• THE TASK:
Within the lines below, the span from the line with "At what coordinates" to the line with "The image size is (576, 768).", both ends included, is to be reproduced exactly, with pictures omitted.

Start of RECORDS

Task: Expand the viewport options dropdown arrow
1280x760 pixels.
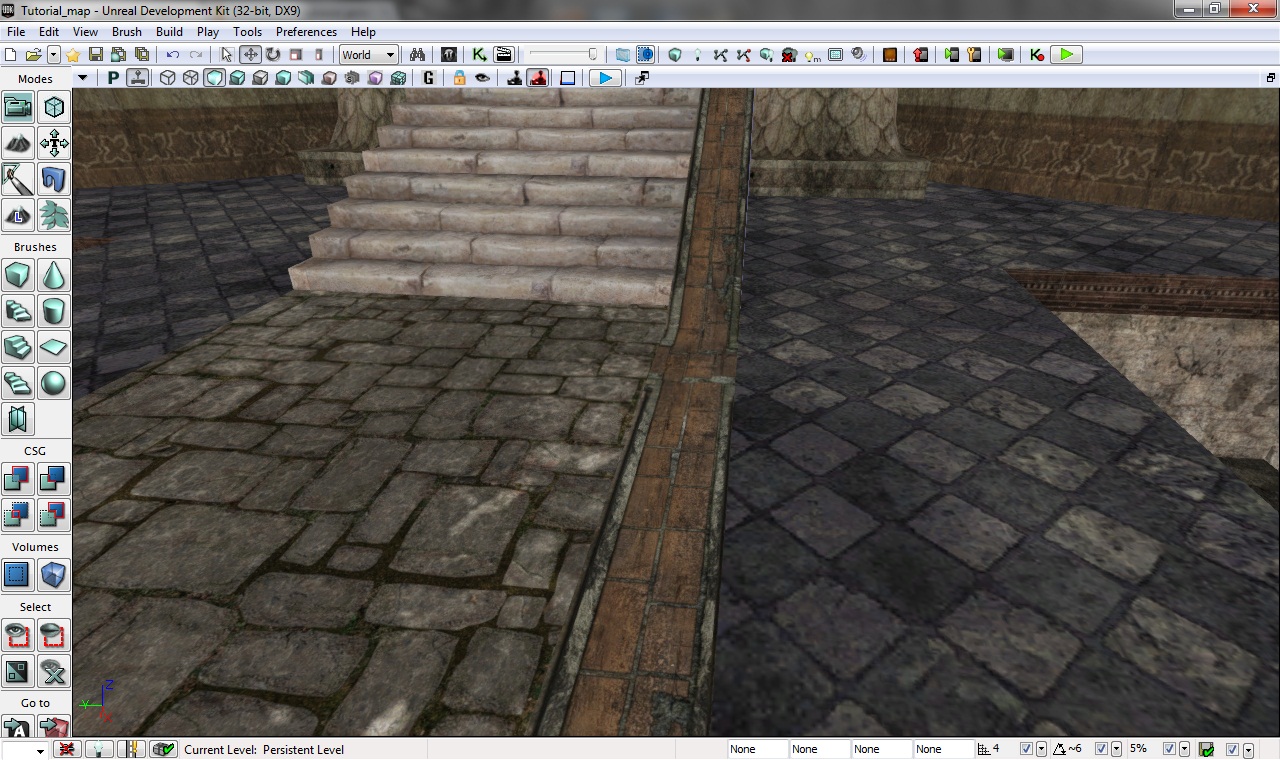Action: (x=82, y=78)

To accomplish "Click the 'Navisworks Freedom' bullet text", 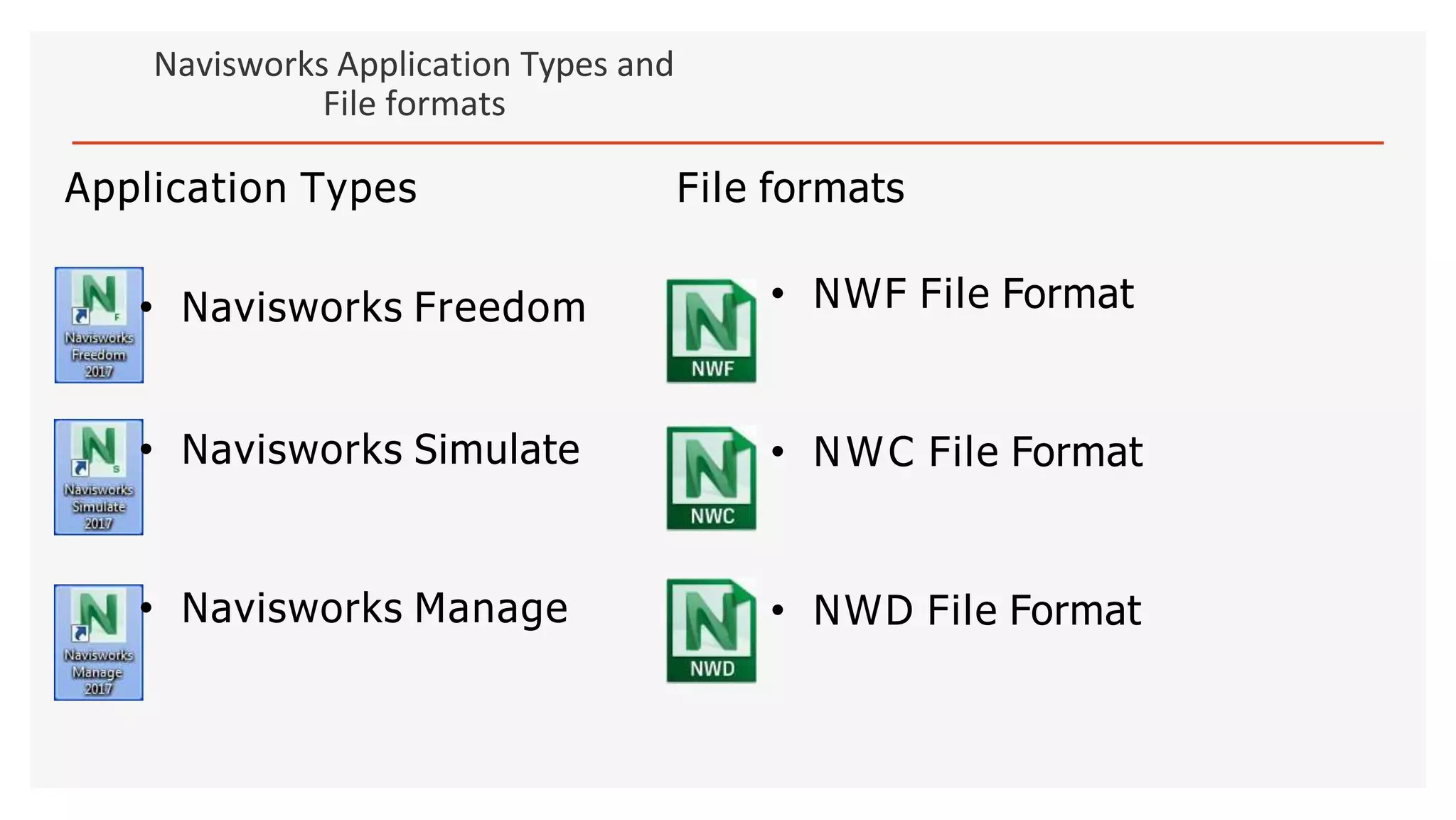I will pyautogui.click(x=383, y=307).
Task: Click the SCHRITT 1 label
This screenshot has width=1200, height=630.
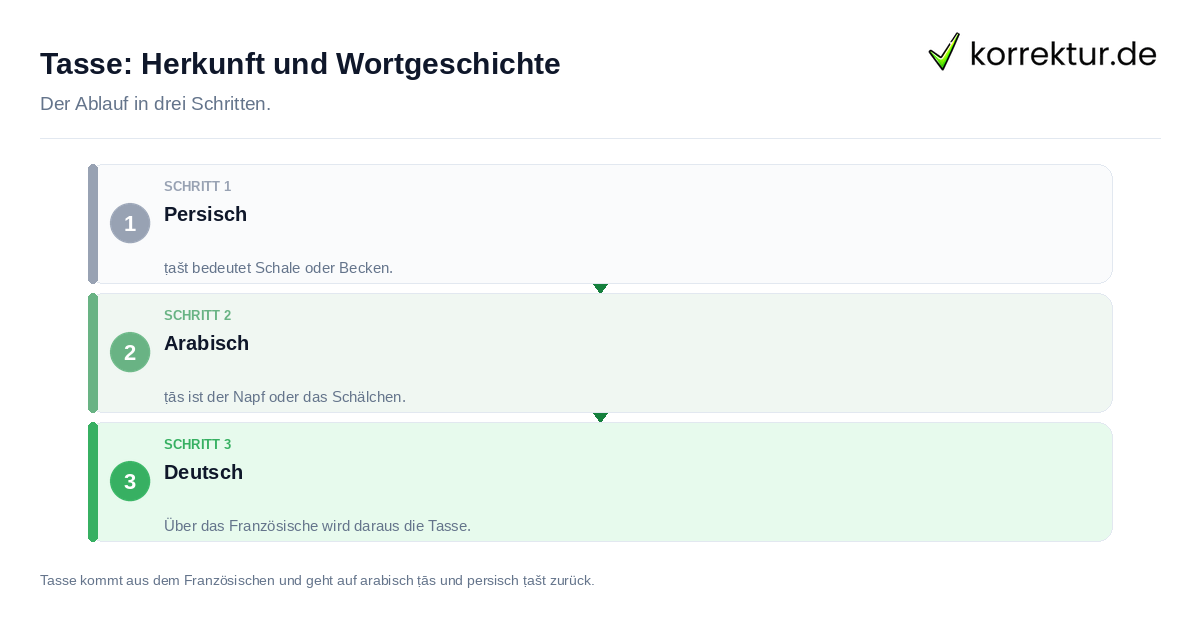Action: [197, 186]
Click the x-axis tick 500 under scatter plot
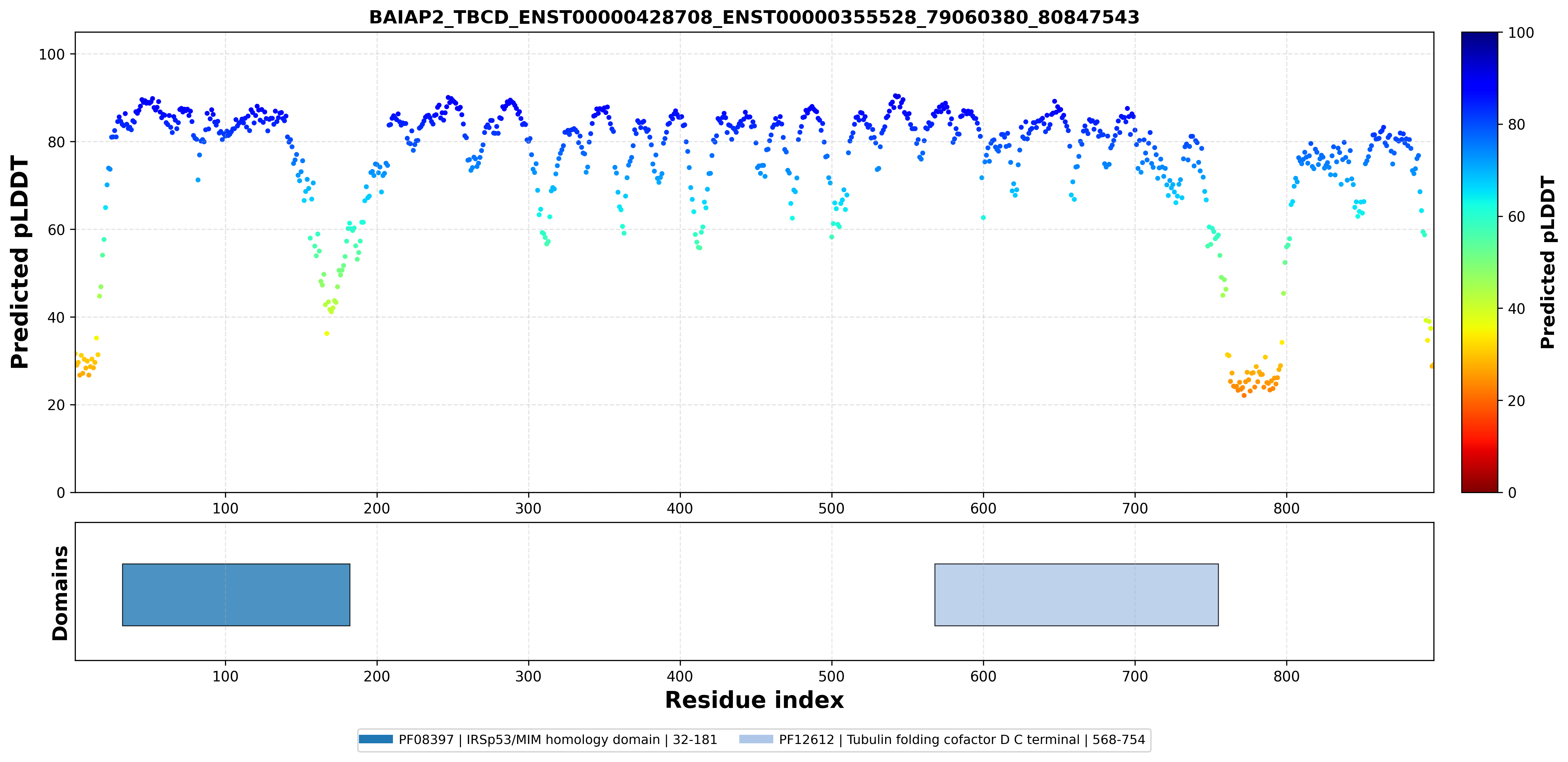This screenshot has width=1568, height=762. [x=831, y=509]
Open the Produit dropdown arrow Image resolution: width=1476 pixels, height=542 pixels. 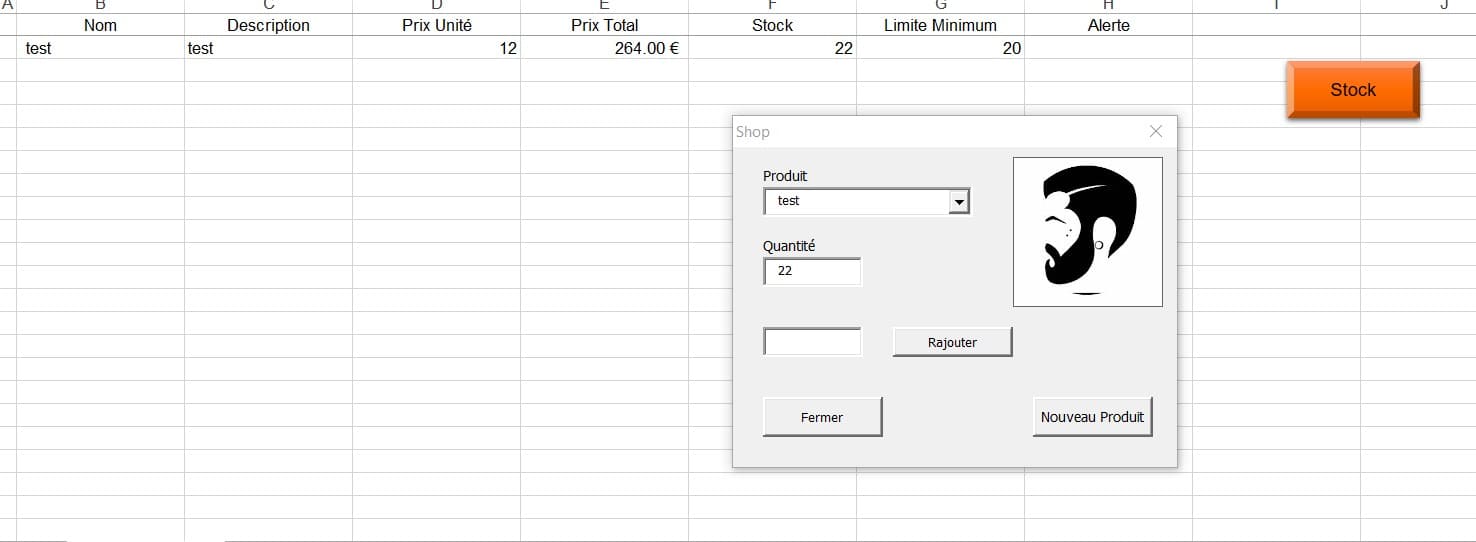pyautogui.click(x=959, y=202)
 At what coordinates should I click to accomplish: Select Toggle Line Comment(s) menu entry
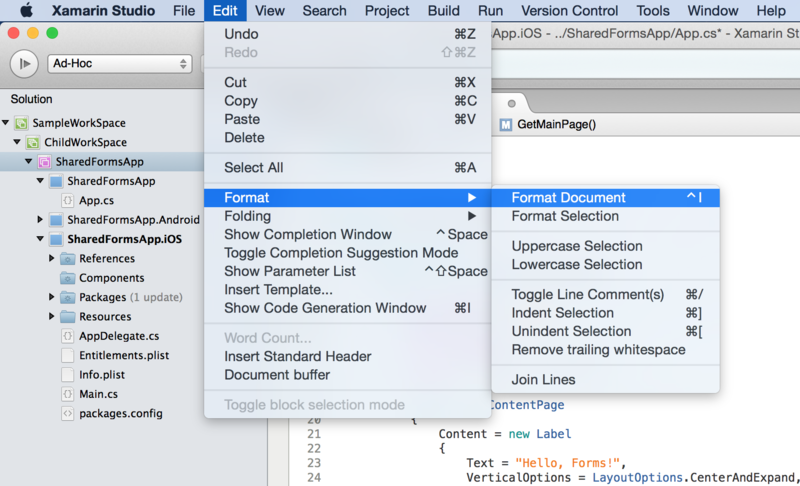point(587,294)
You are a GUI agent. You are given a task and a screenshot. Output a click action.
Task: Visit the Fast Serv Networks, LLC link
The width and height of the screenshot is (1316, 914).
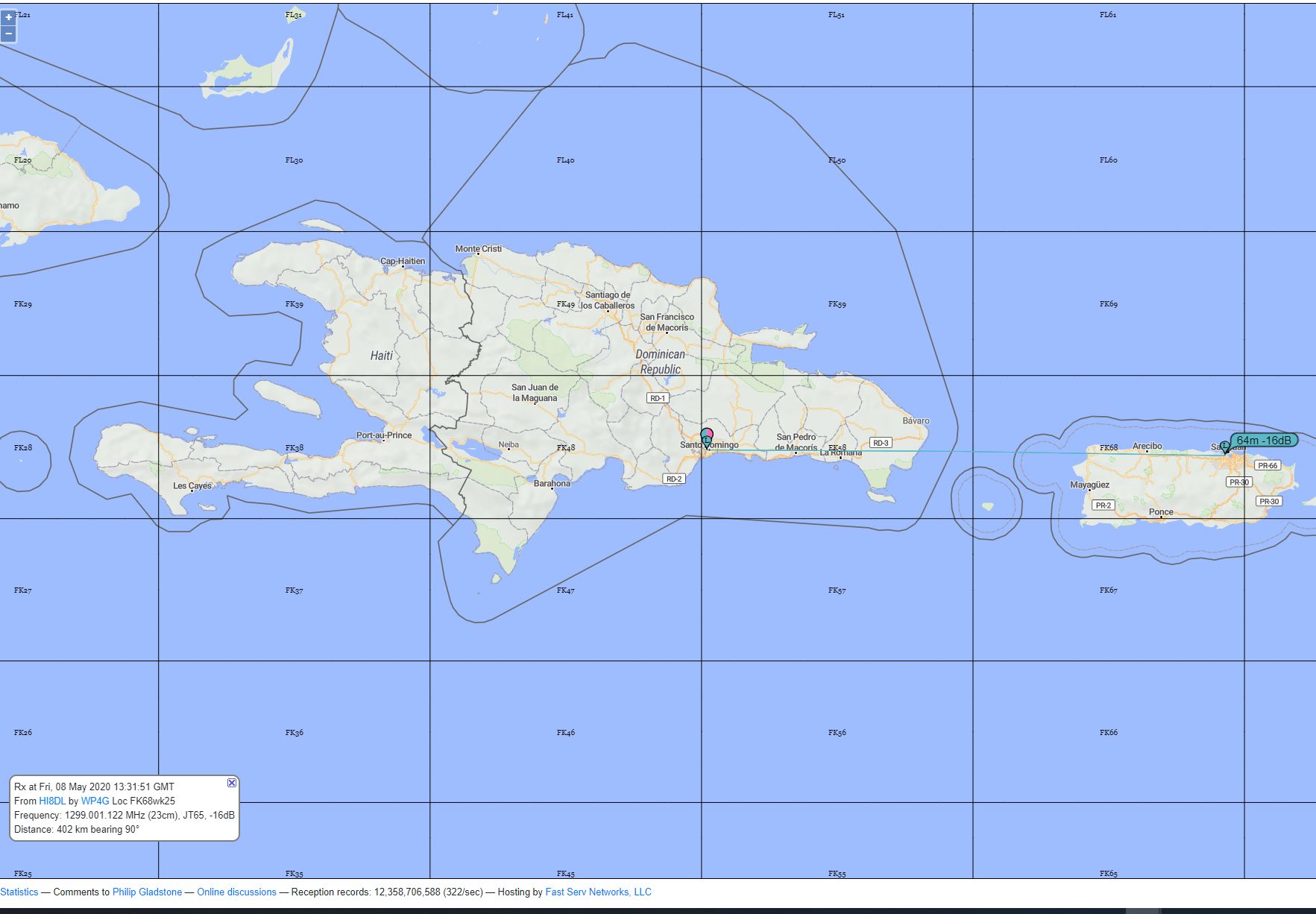pyautogui.click(x=598, y=892)
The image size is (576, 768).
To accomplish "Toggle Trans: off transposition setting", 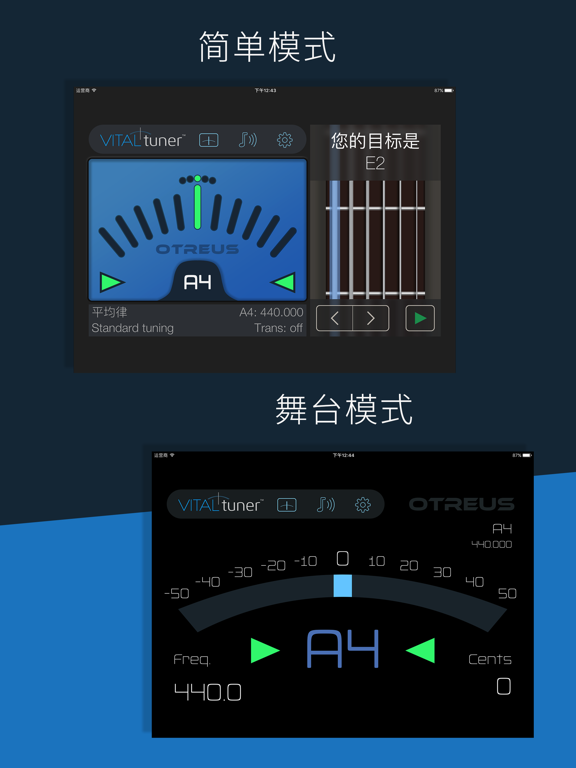I will pyautogui.click(x=278, y=328).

End of RECORDS

• ANSWER FOR THE TASK:
 At what coordinates should I click to accomplish: Select Toggle Line Comment(s) menu entry
point(587,294)
You are a GUI agent. You are given a task and a screenshot. Output a click action.
Task: Visit the Fast Serv Networks, LLC link
The width and height of the screenshot is (1316, 914).
pyautogui.click(x=598, y=892)
The image size is (576, 768).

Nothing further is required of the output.